* _Goal of the exercise_: Starting at the top of the records, output every line through the one that contains "Task: Uncheck the Stress CPU checkbox", keeping each exactly as it appears.
-------- Material for this task --------
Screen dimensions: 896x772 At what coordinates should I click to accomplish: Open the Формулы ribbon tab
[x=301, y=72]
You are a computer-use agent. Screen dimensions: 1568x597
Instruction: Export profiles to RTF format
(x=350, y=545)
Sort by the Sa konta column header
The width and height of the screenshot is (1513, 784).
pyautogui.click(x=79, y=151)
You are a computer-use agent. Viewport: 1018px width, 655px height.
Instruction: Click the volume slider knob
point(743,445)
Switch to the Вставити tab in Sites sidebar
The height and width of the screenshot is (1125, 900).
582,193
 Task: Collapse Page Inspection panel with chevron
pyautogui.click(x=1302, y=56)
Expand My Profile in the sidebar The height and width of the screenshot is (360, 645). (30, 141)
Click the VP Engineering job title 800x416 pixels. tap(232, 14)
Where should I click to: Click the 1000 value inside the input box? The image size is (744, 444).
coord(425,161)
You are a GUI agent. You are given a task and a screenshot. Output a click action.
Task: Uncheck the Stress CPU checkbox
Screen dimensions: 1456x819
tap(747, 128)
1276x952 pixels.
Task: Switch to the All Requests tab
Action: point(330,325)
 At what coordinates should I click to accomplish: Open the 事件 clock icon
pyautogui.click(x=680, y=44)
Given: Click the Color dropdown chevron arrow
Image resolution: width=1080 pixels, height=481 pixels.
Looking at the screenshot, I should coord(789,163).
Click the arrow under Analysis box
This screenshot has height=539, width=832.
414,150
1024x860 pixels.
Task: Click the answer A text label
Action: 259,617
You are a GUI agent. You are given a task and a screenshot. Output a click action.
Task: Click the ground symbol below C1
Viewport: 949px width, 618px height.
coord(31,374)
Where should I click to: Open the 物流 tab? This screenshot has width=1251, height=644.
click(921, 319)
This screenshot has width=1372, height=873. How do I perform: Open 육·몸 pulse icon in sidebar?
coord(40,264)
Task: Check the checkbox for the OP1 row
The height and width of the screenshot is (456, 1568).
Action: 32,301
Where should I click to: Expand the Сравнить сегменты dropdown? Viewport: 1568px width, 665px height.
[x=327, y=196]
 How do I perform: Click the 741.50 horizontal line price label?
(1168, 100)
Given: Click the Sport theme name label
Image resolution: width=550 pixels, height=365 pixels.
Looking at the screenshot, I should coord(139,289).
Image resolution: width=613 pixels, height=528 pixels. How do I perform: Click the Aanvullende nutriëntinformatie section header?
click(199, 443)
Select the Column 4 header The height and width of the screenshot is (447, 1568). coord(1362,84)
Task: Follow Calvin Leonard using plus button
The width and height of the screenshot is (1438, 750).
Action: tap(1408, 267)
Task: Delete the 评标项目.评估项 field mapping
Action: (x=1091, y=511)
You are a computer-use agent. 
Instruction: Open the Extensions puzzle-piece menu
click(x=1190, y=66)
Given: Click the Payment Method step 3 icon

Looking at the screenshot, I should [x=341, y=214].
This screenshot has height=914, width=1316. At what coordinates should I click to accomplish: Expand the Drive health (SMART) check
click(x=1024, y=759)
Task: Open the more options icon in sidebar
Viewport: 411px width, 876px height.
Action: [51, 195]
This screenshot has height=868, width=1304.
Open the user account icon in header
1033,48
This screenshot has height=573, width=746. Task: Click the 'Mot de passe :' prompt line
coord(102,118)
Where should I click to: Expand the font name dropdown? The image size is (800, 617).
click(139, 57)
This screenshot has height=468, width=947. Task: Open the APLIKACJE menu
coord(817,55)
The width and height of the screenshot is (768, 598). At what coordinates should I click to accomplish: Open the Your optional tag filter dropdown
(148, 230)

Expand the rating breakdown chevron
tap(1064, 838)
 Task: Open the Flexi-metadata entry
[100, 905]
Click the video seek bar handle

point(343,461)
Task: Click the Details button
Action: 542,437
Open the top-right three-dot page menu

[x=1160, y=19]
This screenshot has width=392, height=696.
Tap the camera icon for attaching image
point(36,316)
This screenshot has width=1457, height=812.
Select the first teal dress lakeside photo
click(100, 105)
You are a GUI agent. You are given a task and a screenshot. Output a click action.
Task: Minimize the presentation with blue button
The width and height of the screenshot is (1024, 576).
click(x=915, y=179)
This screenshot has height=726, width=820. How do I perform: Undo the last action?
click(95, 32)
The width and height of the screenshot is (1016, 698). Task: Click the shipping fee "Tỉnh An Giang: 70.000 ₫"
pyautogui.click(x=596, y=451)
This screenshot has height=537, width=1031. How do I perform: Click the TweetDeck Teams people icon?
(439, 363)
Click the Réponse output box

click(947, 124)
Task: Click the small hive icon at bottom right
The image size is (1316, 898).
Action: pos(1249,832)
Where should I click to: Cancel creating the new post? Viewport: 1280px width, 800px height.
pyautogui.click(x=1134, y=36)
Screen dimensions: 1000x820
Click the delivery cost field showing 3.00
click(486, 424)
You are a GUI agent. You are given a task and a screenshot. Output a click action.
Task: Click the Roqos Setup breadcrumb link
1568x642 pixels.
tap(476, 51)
--------
* _Reply to the exercise_:
Screen dimensions: 896x772 At what coordinates should I click to accomplish: Open the Формулы ribbon tab
[x=301, y=72]
You are a computer-use agent. Screen dimensions: 1568x597
Instruction: Export profiles to RTF format
(x=350, y=545)
Sort by the Sa konta column header
The width and height of the screenshot is (1513, 784).
pyautogui.click(x=79, y=151)
You are a computer-use agent. Viewport: 1018px width, 655px height.
Instruction: Click the volume slider knob
point(743,445)
Switch to the Вставити tab in Sites sidebar
The height and width of the screenshot is (1125, 900).
582,193
 Task: Collapse Page Inspection panel with chevron
pyautogui.click(x=1302, y=56)
Expand My Profile in the sidebar The height and width of the screenshot is (360, 645). (30, 141)
Click the VP Engineering job title 800x416 pixels. tap(232, 14)
Where should I click to: Click the 1000 value inside the input box? The image size is (744, 444).
coord(425,161)
You are a GUI agent. You are given a task and a screenshot. Output a click action.
Task: Uncheck the Stress CPU checkbox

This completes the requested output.